Oh my, what will mother think?
Now we are getting the true reason he skipped that NH trip…
He spends a lot of time on his knees… in front of Trump. Trump does the same whenever he sees Putin.
Leadership?
As they said on Jurassic Park, Kink finds a way.
Pence is slowly revealing himself to be our first bondage scene Veep.
he has all the moral authority of a snake. less actually.
Um Pence? Pence, Pence Pence.
(walks away shaking head slowly)
O/T
GA governor Brian Kemp’s Jim Crow tactics against black voters as Sec. of State.
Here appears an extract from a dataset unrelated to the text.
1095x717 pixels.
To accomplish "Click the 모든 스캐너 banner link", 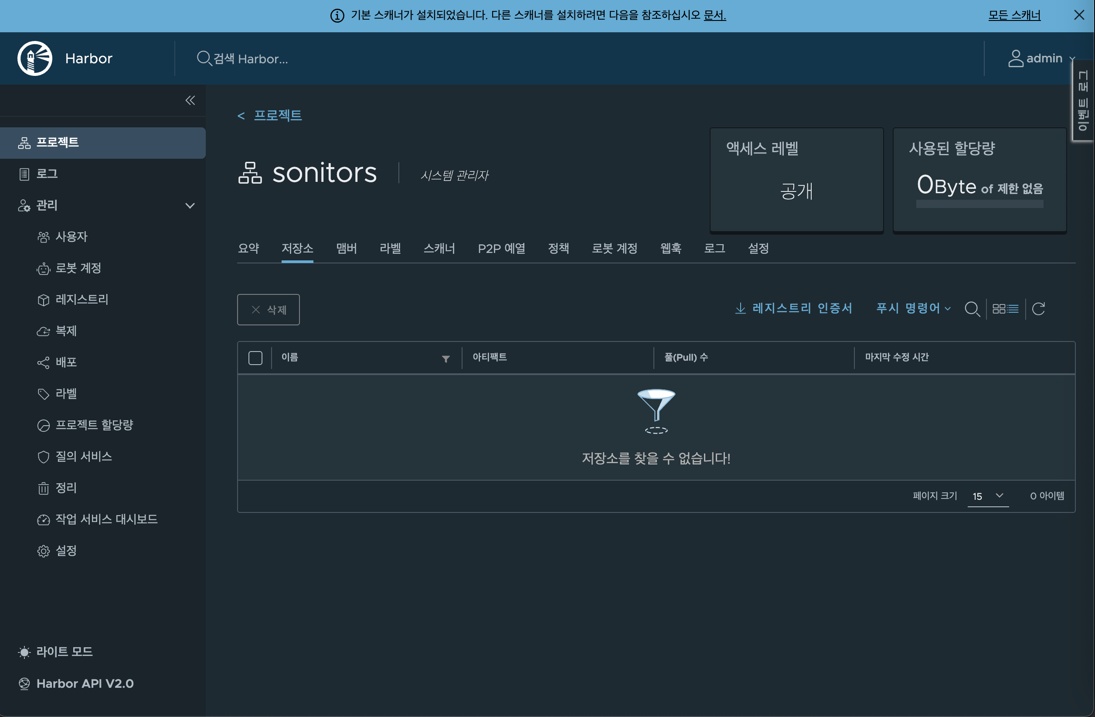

That explains the orange lipstick.
“I’ve often said there’s nothing better for the inside of a man than the outside of a horse.” - Horse’s Ass
I bet the horse had a different opinion.
Get on your knees America! Bow to trump!
Yes, that’s about what I would expect from a cartoon villain’s chief henchman.
I didn’t know empty suits even had knees.
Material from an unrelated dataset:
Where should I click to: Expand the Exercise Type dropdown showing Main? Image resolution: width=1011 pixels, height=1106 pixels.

Mike Pants has a dirty mind.
Pence Tells America To ‘Spend More Time On Your Knees Than On The Internet’
Ain’t gonna happen asswipe, I’ll get more peace of mind and satisfaction with almost anything than being on my knees to implore any sky god you think is important. Crawl back into the shit pile you crawled out of…it will do you more good.
But Pence’s “number one” piece of advice on dealing with criticism was this: “Spend more time on your knees than on the internet.”
Some Twitter users were quick to spot the innuendo.
Those Twitter users were not quick to “spot” the innuendo. They were quick to supply it.
This TPM article is not even juvenile, it’s just plain stupid.
Does Mother Pence realize how much time Mikey spends on the internet?
That nun porn can be habit forming…
Pence Tells America To ‘Spend More Time On Your Knees Than On The Internet’
I wouldn’t touch that line with a 10-foot Lithuanian.
She, God, says she does not know who you are.